Patients generally have substantially more outpatient than inpatient visits. This formula purposefully gives higher weight to inpatient than to outpatient visits. This is consistent with usual data considerations in CER where recording of inpatient diagnosis is considered more complete and accurate than in outpatient settings.⁵ The incomplete terminal year during follow-up (with length less than 365 days) was not used to calculate MPEC to avoid unstable estimates.

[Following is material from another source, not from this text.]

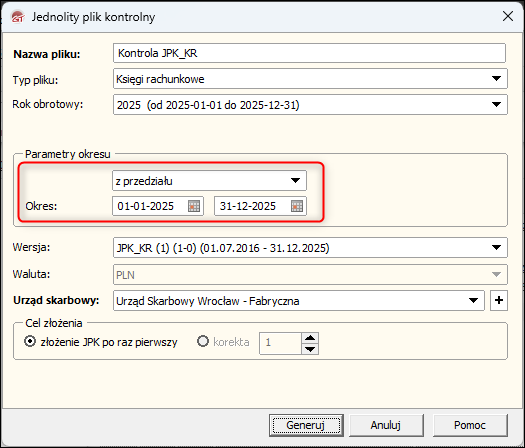Click the start date field 01-01-2025

(150, 206)
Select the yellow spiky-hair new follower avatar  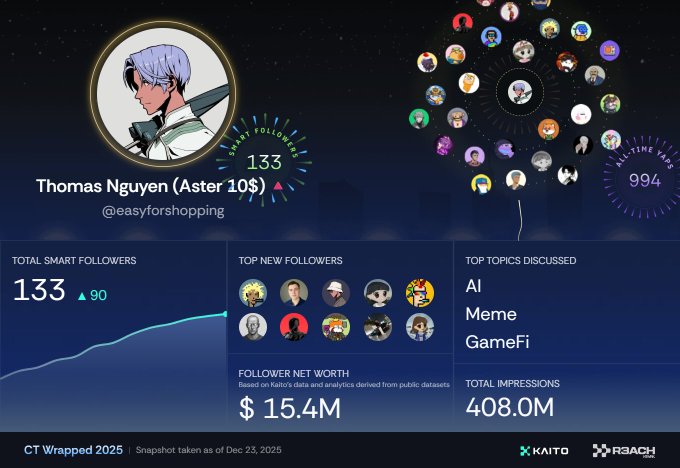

Building a prediction model for having high EHR-continuity

Based on clinical knowledge, we came up with a list of candidate proxy indicators for having high EHR-continuity in the following groups: (a) International Classification of Diseases (ICD) codes for routine care; (b) Preventive interventions often associated with routine care visits; (c) Recording of diagnoses or medications in the EHR; (d) Having certain type and number of encounters in the EHR; (e) Seeing the same provider repeatedly in the system (see Table S4 for detailed definitions). Using data from EHR system 1 as the training set, we built a model predicting continuous MPEC by Lasso regression with 5-fold cross-validation.⁶ To avoid violating the independence assumption for Lasso regression, we only used the first complete calendar year for each person for building prediction model but the model performance was evaluated in the subsequent years and in the independent validation dataset.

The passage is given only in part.